Logging and Monitoring¶

Structured Logging¶

import logging
import json

# Configure logging
logging.basicConfig(
    level=logging.INFO,
    format='%(asctime)s - %(name)s - %(levelname)s - %(message)s'
)
logger = logging.getLogger(__name__)

def make_logged_request(url, headers, data):
    """Make request with detailed logging"""
    request_id = str(uuid.uuid4())

    logger.info(f"Request {request_id}: POST {url}")

    try:
        response = requests.post(url, headers=headers, json=data, timeout=30)
        response.raise_for_status()

        logger.info(f"Request {request_id}: Success (status={response.status_code})")
        return response.json()

    except requests.exceptions.HTTPError as e:
        logger.error(
            f"Request {request_id}: HTTP error",
            extra={
                "status_code": e.response.status_code,
                "detail": e.response.json().get("detail", "Unknown"),
                "url": url
            }
        )
        raise

    except Exception as e:
        logger.error(
            f"Request {request_id}: Failed",
            extra={"error": str(e), "url": url}
        )
        raise

Metrics Tracking¶

import time
from collections import defaultdict

class APIMetrics:
    """Track API metrics"""

    def __init__(self):
        self.requests = defaultdict(int)
        self.errors = defaultdict(int)
        self.latencies = []

    def record_request(self, endpoint: str, latency_ms: float, success: bool):
        """Record a request"""
        self.requests[endpoint] += 1
        self.latencies.append(latency_ms)

        if not success:
            self.errors[endpoint] += 1

    def get_stats(self):
        """Get aggregated stats"""
        total_requests = sum(self.requests.values())
        total_errors = sum(self.errors.values())
        avg_latency = sum(self.latencies) / len(self.latencies) if self.latencies else 0

        return {
            "total_requests": total_requests,
            "total_errors": total_errors,
            "error_rate": total_errors / total_requests if total_requests > 0 else 0,
            "avg_latency_ms": avg_latency,
            "p95_latency_ms": sorted(self.latencies)[int(len(self.latencies) * 0.95)] if self.latencies else 0
        }

# Usage
metrics = APIMetrics()

def make_tracked_request(url, headers, data):
    """Make request with metrics tracking"""
    start_time = time.time()
    success = False

    try:
        response = requests.post(url, headers=headers, json=data, timeout=30)
        response.raise_for_status()
        success = True
        return response.json()

    finally:
        latency_ms = (time.time() - start_time) * 1000
        metrics.record_request(url, latency_ms, success)

# Later, check metrics
stats = metrics.get_stats()
print(f"Total requests: {stats['total_requests']}")
print(f"Error rate: {stats['error_rate']:.2%}")
print(f"Avg latency: {stats['avg_latency_ms']:.0f}ms")

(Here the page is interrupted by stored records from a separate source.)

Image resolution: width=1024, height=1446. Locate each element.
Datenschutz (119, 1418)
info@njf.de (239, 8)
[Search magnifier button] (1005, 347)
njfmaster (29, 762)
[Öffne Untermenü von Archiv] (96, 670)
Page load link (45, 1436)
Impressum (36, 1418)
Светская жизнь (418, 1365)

Response Type Definitions¶

Understanding the structure of API responses helps with proper error handling and data extraction.

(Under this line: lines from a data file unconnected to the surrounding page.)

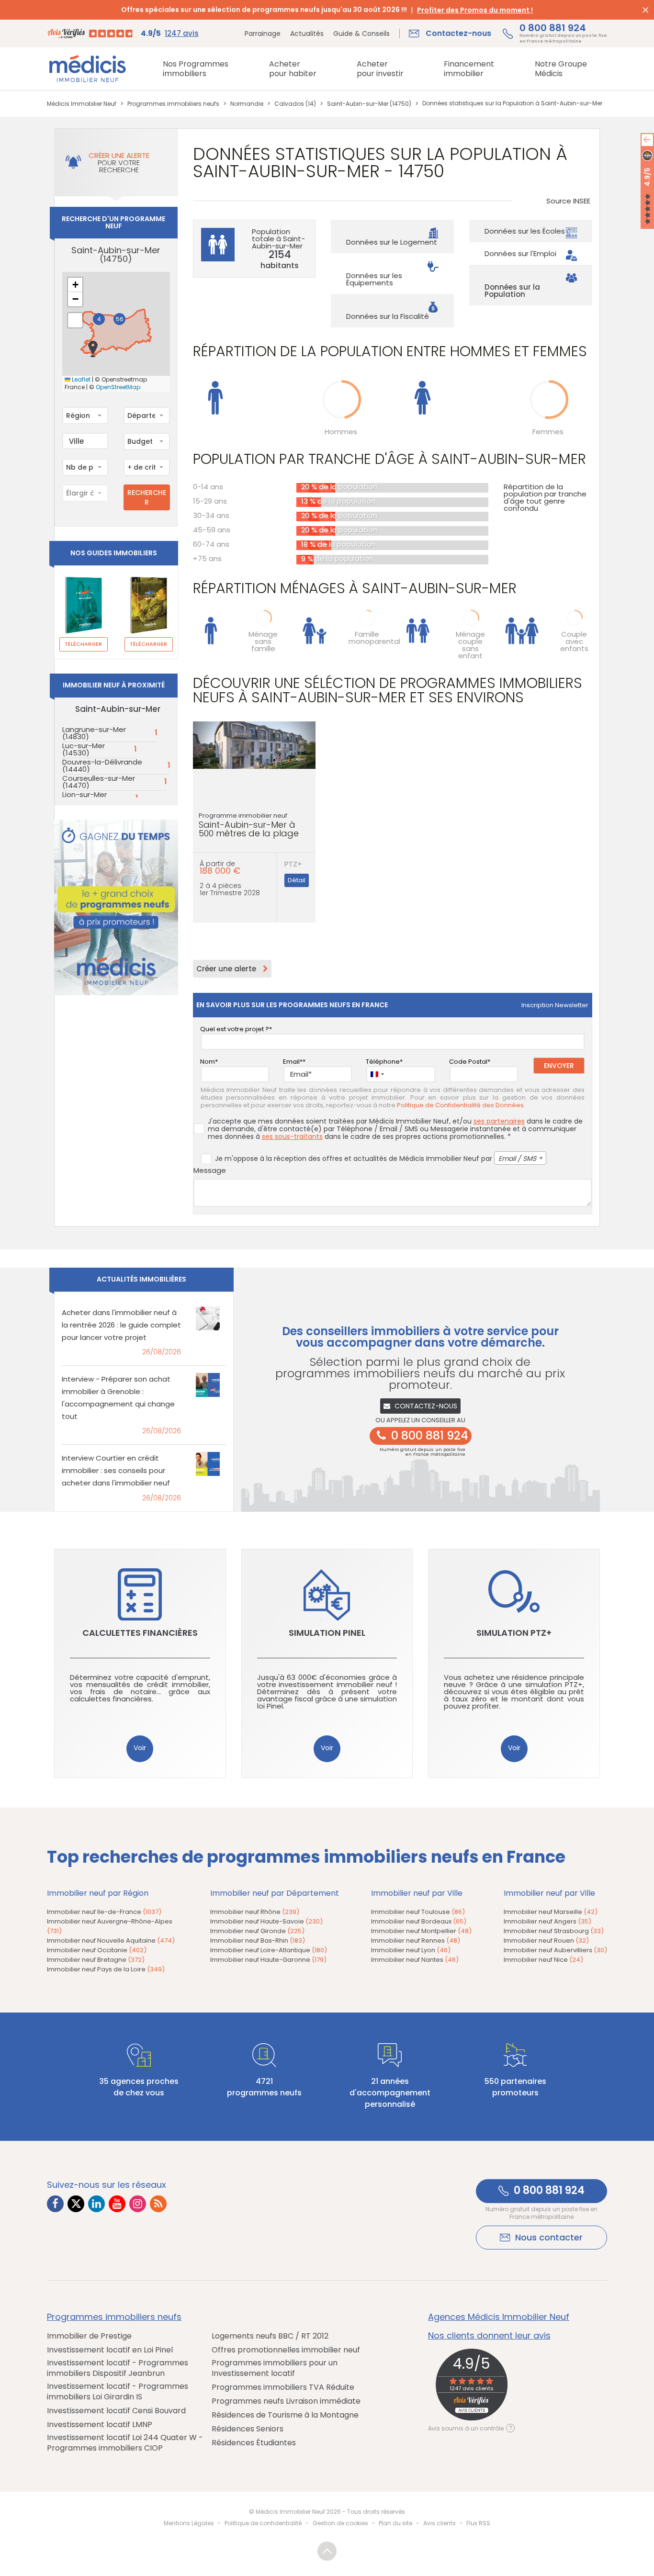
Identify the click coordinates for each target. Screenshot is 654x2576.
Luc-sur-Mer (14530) (83, 749)
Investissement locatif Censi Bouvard (116, 2411)
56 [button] (120, 319)
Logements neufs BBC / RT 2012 (270, 2336)
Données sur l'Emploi (520, 253)
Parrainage (263, 33)
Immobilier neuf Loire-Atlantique (268, 1950)
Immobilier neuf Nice (543, 1959)
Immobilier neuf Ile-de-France (104, 1911)
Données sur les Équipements (374, 279)
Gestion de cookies (340, 2523)
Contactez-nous (426, 1406)
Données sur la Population (512, 290)
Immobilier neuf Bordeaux (418, 1921)
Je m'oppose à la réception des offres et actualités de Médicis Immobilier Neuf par (375, 1158)
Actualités (307, 33)
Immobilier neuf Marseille (551, 1911)
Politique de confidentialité (263, 2523)
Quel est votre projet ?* (236, 1029)
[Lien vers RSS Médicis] (158, 2203)
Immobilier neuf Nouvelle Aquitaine (111, 1940)
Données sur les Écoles (525, 231)
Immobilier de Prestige (89, 2336)
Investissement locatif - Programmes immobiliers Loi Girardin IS (117, 2391)
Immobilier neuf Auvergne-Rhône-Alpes (109, 1926)
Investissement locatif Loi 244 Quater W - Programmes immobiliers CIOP (125, 2442)
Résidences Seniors (247, 2429)
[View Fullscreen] (75, 320)
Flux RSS (478, 2523)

Success Response Structure¶

// Jobs API - Create Job
{
  "job_id": string,           // UUID
  "status": "pending",
  "created_at": string        // ISO 8601 timestamp
}

// Jobs API - Complete Job
{
  "job_id": string,
  "status": "completed" | "failed",
  "completed_at": string,
  "costs": {
    "total_calls": number,
    "successful_calls": number,
    "failed_calls": number,
    "total_tokens": number,
    "total_cost_usd": number,
    "avg_latency_ms": number,
    "credit_applied": boolean,
    "credits_remaining": number
  },
  "calls": Array<{
    "call_id": string,
    "purpose": string,
    "model_group": string,
    "tokens": number,
    "latency_ms": number,
    "error": string | null
  }>
}

// Jobs API - Single-Call Job
{
  "job_id": string,
  "status": "completed",
  "response": {
    "content": string,
    "finish_reason": "stop" | "length" | "content_filter"
  },
  "metadata": {
    "tokens_used": number,
    "latency_ms": number,
    "model": string
  },
  "costs": { /* same as Complete Job */ },
  "completed_at": string
}

// LLM Calls API
{
  "call_id": string,
  "response": {
    "content": string,
    "finish_reason": string
  },
  "metadata": {
    "tokens_used": number,
    "latency_ms": number,
    "model_group": string
  }
}

Error Response Structure¶

All error responses follow this format:

{
  "detail": string | Array<ValidationError>
}

// Validation errors (422 status)
{
  "detail": [
    {
      "loc": Array<string | number>,  // Field path
      "msg": string,                   // Error message
      "type": string                   // Error type
    }
  ]
}

Examples:

// 401 Unauthorized
{
  "detail": "Invalid or missing API key"
}

// 403 Forbidden
{
  "detail": "Team suspended or insufficient credits"
}

// 404 Not Found
{
  "detail": "Job not found"
}

// 422 Validation Error
{
  "detail": [
    {
      "loc": ["body", "messages"],
      "msg": "field required",
      "type": "value_error.missing"
    }
  ]
}

// 429 Rate Limit
{
  "detail": "Rate limit exceeded"
}

// 500 Server Error
{
  "detail": "Internal server error"
}

Retry Best Practices¶

When to Retry¶

Retry these errors: - ✅ 429 (Rate Limit) - Always retry with exponential backoff - ✅ 500 (Internal Server Error) - Retry up to 3 times - ✅ 503 (Service Unavailable) - Retry with longer delays - ✅ Network timeouts - Retry with increased timeout - ✅ Connection errors - Retry with exponential backoff

Do NOT retry these errors: - ❌ 400 (Bad Request) - Fix the request format - ❌ 401 (Unauthorized) - Check authentication - ❌ 403 (Forbidden) - Check permissions/credits - ❌ 404 (Not Found) - Resource doesn't exist - ❌ 422 (Validation Error) - Fix validation issues

Exponential Backoff Strategy¶

Recommended Configuration:

Attempt	Wait Time	Total Time Elapsed
1	0s (immediate)	0s
2	1s	1s
3	2s	3s
4	4s	7s
5	8s	15s

Implementation:

import time
import random

def exponential_backoff_with_jitter(attempt: int, base_delay: float = 1.0, max_delay: float = 32.0) -> float:
    """
    Calculate exponential backoff with jitter.

    Args:
        attempt: Current retry attempt (0-indexed)
        base_delay: Base delay in seconds
        max_delay: Maximum delay in seconds

    Returns:
        Delay in seconds with random jitter
    """
    # Exponential: base_delay * 2^attempt
    delay = min(base_delay * (2 ** attempt), max_delay)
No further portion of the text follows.